Paul’s literal words here are easy to understand, but his meaning requires more effort. The meaning of Paul’s words depends upon background knowledge and context not found in Colossians 3. Some of the necessary background is given in the preceding paragraph. The issue of context is more complex.

Paul wrote 2,000 years ago in a different context. Can his words be relevant in our context today? Yes. Though humans live in many different situations, all Christians through time and space relate to Christ in the same way that Paul’s first readers did. Their lives and ours are “hidden in Christ” (Col. 3:3). Our ultimate, common context is Christ, “in whom all things were created … in whom all things hold together” (Col. 1:16-17)â”though our particular contexts may differ.

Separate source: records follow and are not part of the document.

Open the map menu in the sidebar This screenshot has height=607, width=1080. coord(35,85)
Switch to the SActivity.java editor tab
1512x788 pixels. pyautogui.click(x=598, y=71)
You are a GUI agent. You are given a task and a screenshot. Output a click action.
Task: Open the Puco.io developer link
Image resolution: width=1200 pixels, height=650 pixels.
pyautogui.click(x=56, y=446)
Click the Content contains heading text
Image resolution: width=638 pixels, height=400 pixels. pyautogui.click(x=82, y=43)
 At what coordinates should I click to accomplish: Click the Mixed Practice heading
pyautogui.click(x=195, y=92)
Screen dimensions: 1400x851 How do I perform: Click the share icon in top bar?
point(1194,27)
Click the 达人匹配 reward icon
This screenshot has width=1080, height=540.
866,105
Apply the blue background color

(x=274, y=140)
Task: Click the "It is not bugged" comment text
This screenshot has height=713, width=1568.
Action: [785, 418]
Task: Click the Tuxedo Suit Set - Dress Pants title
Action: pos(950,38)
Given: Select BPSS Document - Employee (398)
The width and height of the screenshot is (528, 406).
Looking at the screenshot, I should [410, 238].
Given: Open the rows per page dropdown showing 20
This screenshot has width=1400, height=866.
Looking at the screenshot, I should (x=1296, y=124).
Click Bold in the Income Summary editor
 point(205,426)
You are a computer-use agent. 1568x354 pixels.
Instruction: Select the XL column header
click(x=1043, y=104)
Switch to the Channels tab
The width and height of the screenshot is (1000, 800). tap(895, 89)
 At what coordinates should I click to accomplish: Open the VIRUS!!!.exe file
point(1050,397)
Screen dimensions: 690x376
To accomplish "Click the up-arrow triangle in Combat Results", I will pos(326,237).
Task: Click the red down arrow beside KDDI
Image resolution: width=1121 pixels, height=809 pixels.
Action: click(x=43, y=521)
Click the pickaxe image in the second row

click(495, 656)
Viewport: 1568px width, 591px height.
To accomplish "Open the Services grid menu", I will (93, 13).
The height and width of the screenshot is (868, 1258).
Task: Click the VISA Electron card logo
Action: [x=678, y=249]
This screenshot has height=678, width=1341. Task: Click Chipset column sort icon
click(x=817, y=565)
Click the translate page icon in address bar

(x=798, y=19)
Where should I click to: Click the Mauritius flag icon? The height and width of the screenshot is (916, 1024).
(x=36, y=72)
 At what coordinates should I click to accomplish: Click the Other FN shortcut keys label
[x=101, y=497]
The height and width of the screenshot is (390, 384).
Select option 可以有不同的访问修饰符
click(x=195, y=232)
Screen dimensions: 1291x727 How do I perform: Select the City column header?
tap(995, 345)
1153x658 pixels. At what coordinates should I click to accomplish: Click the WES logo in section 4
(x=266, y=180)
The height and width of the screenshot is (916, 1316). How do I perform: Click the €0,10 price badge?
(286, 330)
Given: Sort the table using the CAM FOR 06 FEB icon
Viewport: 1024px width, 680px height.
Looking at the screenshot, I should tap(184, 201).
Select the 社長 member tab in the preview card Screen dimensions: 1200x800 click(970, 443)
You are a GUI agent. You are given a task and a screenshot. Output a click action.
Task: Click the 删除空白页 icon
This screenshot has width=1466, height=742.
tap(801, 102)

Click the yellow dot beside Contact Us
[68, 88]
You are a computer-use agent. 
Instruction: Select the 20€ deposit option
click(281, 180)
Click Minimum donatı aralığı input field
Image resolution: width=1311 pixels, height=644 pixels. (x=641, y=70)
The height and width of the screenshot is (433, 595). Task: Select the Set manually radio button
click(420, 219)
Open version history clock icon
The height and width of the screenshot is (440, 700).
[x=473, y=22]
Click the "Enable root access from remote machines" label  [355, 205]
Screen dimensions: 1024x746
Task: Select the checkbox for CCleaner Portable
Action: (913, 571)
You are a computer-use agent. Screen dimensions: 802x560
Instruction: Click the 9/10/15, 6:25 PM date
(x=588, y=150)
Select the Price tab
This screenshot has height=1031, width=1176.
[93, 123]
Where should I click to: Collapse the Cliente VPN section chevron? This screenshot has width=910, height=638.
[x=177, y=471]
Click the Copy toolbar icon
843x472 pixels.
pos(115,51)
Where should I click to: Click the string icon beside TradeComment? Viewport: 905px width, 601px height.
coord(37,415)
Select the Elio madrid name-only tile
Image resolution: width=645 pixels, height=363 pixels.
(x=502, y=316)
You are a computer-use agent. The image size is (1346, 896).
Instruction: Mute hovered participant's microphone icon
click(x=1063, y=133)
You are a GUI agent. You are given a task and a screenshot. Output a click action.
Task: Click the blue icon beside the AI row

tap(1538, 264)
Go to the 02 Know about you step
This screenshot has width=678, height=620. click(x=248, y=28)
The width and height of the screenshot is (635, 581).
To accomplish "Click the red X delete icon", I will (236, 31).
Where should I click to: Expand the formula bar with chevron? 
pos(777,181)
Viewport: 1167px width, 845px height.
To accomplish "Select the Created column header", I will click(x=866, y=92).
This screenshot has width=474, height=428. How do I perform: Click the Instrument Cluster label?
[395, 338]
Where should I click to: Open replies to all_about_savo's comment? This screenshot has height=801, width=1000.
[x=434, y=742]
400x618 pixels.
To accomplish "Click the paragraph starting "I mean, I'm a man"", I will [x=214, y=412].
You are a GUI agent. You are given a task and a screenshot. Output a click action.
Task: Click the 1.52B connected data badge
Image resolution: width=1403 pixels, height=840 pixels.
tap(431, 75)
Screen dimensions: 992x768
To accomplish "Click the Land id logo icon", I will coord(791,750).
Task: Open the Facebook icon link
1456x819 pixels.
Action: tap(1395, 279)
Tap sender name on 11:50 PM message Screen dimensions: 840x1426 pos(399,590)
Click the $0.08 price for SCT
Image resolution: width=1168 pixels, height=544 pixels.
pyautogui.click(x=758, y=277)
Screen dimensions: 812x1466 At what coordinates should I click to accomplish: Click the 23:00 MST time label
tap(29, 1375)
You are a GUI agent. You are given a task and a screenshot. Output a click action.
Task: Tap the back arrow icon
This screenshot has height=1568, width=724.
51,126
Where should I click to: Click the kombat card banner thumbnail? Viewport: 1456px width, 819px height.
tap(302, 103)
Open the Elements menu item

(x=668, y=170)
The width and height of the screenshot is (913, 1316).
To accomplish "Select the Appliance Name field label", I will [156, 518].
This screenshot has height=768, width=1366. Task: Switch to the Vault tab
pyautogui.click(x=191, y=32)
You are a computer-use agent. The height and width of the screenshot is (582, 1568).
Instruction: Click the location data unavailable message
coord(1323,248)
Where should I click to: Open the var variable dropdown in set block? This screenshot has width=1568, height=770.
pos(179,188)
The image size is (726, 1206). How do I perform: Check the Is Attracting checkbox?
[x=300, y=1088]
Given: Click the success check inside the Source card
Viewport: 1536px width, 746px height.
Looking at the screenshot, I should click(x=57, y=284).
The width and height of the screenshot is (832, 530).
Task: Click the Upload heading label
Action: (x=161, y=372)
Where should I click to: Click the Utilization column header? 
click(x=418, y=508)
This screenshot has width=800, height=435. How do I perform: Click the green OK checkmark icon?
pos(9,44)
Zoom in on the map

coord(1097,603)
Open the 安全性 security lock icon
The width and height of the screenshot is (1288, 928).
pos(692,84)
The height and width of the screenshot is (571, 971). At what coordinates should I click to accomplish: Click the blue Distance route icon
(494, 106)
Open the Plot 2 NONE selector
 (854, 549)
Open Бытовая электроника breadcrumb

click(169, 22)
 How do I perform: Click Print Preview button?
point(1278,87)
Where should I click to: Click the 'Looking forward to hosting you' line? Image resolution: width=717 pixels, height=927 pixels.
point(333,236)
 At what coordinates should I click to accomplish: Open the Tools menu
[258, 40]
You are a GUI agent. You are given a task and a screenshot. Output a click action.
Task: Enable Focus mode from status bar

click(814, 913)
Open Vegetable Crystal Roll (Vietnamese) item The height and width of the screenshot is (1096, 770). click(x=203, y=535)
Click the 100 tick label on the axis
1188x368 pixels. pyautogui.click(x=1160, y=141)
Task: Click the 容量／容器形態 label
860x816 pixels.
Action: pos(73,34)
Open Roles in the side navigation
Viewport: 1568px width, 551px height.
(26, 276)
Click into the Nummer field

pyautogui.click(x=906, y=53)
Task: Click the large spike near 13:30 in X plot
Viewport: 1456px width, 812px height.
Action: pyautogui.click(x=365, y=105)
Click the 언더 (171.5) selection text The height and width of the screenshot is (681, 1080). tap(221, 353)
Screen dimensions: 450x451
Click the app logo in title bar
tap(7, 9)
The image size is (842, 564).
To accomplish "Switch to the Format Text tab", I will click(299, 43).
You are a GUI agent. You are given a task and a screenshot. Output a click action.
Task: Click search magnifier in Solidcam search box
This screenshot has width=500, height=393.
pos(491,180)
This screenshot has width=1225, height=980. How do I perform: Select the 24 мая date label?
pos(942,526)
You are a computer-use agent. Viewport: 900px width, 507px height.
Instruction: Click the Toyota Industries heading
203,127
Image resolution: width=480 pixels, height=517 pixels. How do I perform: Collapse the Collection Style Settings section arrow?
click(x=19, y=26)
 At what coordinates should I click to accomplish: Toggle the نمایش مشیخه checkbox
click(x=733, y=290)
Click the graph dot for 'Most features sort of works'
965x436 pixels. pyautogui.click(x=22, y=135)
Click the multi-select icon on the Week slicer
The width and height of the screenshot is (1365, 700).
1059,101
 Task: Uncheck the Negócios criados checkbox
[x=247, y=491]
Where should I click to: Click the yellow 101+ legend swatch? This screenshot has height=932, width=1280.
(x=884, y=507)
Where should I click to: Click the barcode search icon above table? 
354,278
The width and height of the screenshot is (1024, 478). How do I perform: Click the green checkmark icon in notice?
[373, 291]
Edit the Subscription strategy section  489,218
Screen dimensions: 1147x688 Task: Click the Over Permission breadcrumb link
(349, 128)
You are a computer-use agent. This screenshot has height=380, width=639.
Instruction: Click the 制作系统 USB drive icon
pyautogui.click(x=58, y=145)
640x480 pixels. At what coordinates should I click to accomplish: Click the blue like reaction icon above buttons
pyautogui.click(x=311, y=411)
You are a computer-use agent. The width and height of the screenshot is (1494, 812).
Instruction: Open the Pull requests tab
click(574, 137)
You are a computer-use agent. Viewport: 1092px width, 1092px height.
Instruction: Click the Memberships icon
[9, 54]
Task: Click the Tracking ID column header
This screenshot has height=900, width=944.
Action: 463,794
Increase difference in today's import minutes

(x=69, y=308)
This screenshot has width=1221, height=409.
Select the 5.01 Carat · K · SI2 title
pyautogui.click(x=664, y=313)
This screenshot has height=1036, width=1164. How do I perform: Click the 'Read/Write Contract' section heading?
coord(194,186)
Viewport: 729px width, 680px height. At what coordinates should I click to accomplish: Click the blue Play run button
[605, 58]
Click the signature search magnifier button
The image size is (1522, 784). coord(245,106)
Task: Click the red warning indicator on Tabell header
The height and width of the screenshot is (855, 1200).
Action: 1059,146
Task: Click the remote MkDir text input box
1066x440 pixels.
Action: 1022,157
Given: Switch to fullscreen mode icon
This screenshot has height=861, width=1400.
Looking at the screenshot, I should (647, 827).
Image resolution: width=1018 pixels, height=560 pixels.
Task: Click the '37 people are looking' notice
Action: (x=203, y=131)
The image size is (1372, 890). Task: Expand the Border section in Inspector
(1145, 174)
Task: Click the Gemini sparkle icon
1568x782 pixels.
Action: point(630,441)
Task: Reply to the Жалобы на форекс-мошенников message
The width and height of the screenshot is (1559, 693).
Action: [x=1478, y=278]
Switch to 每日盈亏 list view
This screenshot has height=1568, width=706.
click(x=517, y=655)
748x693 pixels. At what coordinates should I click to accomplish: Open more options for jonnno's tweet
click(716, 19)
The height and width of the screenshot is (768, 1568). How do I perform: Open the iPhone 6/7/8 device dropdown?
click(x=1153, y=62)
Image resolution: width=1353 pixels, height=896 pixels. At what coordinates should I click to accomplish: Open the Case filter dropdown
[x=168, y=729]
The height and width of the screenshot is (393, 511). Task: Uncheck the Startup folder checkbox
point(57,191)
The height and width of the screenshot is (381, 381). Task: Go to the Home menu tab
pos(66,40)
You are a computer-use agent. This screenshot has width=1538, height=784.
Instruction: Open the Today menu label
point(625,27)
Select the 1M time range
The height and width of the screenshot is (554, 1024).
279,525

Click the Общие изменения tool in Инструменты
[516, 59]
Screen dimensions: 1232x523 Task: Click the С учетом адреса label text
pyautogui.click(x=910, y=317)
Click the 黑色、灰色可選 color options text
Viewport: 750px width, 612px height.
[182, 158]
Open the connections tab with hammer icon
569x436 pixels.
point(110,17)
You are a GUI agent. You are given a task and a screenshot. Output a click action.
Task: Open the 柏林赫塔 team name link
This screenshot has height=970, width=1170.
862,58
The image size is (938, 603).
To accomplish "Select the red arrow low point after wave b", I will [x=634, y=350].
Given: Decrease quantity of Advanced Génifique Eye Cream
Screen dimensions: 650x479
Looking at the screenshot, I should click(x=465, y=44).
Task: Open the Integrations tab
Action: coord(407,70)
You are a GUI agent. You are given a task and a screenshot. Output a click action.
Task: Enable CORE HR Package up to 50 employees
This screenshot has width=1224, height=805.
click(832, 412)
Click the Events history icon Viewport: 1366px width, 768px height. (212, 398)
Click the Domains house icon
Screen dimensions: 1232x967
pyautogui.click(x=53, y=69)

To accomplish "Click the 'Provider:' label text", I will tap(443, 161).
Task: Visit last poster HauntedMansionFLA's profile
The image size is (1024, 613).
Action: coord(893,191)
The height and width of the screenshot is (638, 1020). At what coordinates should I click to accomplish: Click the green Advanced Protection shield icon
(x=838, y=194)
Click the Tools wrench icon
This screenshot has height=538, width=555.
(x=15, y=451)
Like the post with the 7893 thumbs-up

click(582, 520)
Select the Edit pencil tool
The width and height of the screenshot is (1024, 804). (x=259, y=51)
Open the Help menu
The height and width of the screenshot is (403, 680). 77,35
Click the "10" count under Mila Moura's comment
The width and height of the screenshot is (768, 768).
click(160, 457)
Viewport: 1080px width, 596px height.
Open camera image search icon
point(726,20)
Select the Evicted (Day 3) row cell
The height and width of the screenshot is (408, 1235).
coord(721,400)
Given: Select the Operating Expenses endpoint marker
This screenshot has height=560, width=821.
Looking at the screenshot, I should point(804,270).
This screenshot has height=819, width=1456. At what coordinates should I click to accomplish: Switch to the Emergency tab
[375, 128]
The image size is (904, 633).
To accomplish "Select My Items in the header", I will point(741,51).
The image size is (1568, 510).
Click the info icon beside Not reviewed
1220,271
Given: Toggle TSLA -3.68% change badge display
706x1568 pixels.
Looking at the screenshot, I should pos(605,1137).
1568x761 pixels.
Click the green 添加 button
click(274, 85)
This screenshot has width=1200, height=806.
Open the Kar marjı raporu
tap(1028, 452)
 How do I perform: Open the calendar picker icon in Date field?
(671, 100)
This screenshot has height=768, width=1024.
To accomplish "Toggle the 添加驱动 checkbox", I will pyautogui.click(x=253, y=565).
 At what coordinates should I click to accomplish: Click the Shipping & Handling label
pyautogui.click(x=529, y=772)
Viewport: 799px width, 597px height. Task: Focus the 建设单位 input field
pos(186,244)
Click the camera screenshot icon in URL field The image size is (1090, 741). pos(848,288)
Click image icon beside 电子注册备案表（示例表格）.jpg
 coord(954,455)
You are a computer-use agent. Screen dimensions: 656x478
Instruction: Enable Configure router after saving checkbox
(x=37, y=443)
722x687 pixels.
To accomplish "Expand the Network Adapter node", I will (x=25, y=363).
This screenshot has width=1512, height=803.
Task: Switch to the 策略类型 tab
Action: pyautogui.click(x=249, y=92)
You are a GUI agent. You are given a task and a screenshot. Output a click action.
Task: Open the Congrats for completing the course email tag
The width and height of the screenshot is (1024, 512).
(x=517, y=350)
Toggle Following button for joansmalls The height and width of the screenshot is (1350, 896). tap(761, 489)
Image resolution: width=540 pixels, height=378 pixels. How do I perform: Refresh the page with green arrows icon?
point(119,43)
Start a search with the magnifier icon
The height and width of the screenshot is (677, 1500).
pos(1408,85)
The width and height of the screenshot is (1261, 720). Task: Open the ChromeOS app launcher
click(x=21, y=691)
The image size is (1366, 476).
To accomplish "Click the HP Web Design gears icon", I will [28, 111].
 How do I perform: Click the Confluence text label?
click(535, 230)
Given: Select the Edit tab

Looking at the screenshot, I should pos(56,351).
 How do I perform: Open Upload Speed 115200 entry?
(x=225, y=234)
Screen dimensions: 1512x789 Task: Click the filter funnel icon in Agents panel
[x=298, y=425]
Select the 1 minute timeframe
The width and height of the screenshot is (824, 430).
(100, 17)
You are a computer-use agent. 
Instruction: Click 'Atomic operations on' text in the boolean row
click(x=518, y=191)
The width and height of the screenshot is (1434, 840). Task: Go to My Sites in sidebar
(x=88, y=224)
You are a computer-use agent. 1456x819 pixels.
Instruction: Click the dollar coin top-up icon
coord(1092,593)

There are several ways readers can quickly gain the outside knowledge they need to infer the meaning of Paul’s words. Pastors and teachers with a knowledge of Greek can help them. Study Bibles and commentaries can help. Reading and rereading the entire Bible in a direct translation is best of all, though it is slower and harder.

Newer FE translations, however, try to short-circuit the problem of background and context by changing what was written. They do not so much translate Paul’s words into English words as try to find a meaning already familiar to Americans. They hope the new American meaning will affect readers the same way Paul’s meaning affected his readers. The two meanings are meant to be functionally equivalent.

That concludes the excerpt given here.